From the line containing "You are a computer-use" to the last line of the data, both included, transcribe each line exactly, leaving out pictures and adding nothing.

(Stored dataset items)
********

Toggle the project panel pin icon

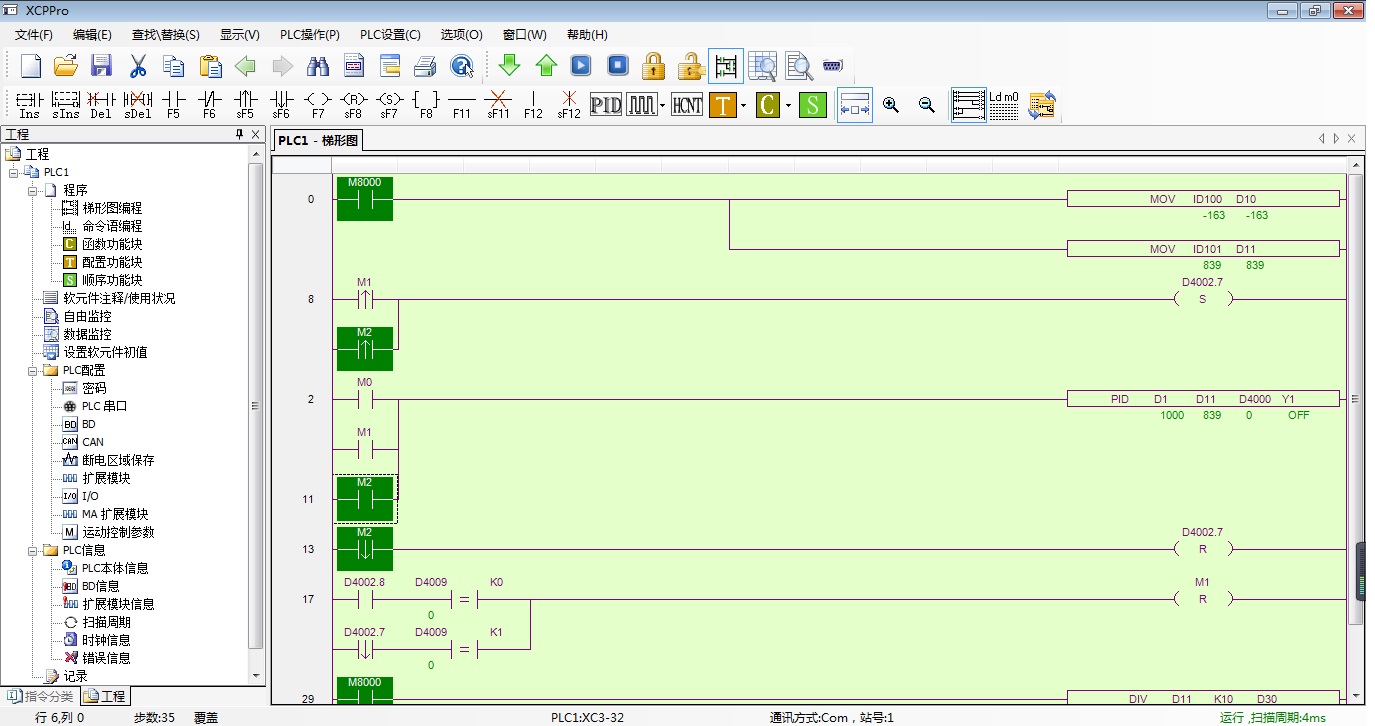click(x=239, y=134)
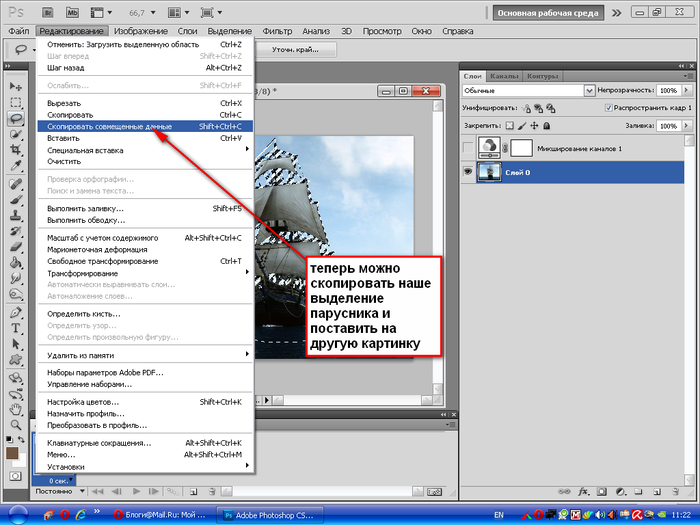700x525 pixels.
Task: Select the Lasso tool in the toolbox
Action: pyautogui.click(x=16, y=118)
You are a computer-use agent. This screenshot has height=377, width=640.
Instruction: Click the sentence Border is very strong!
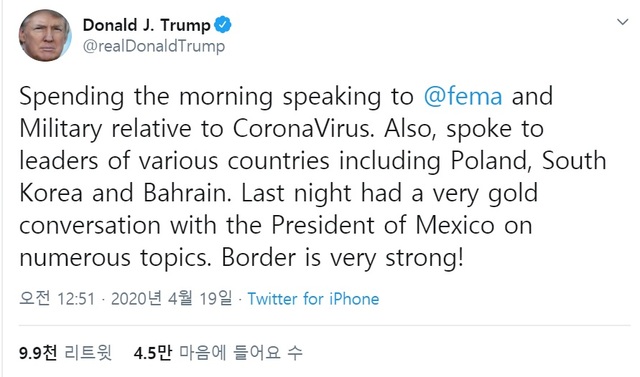(x=343, y=258)
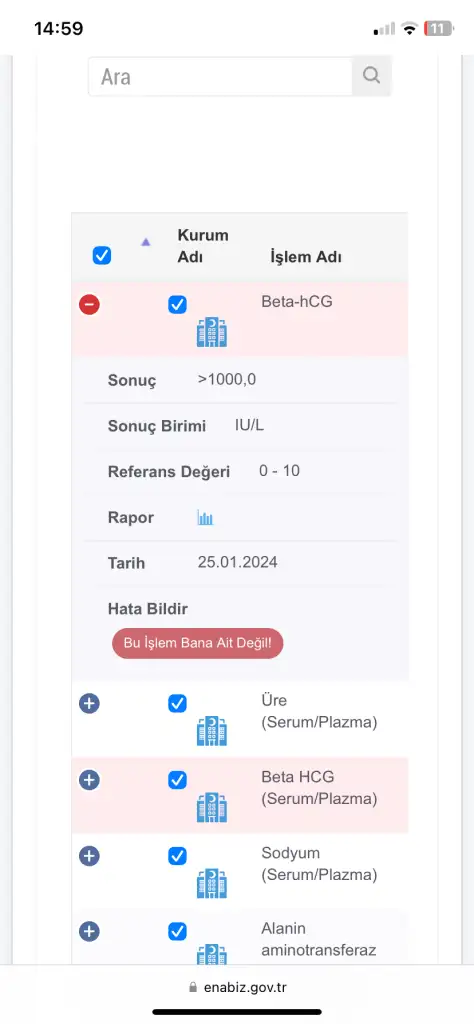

********

Response area |
You are a computer-use agent. This screenshot has height=377, width=640.
Instruction: Click the sentence Border is very strong!
(x=343, y=258)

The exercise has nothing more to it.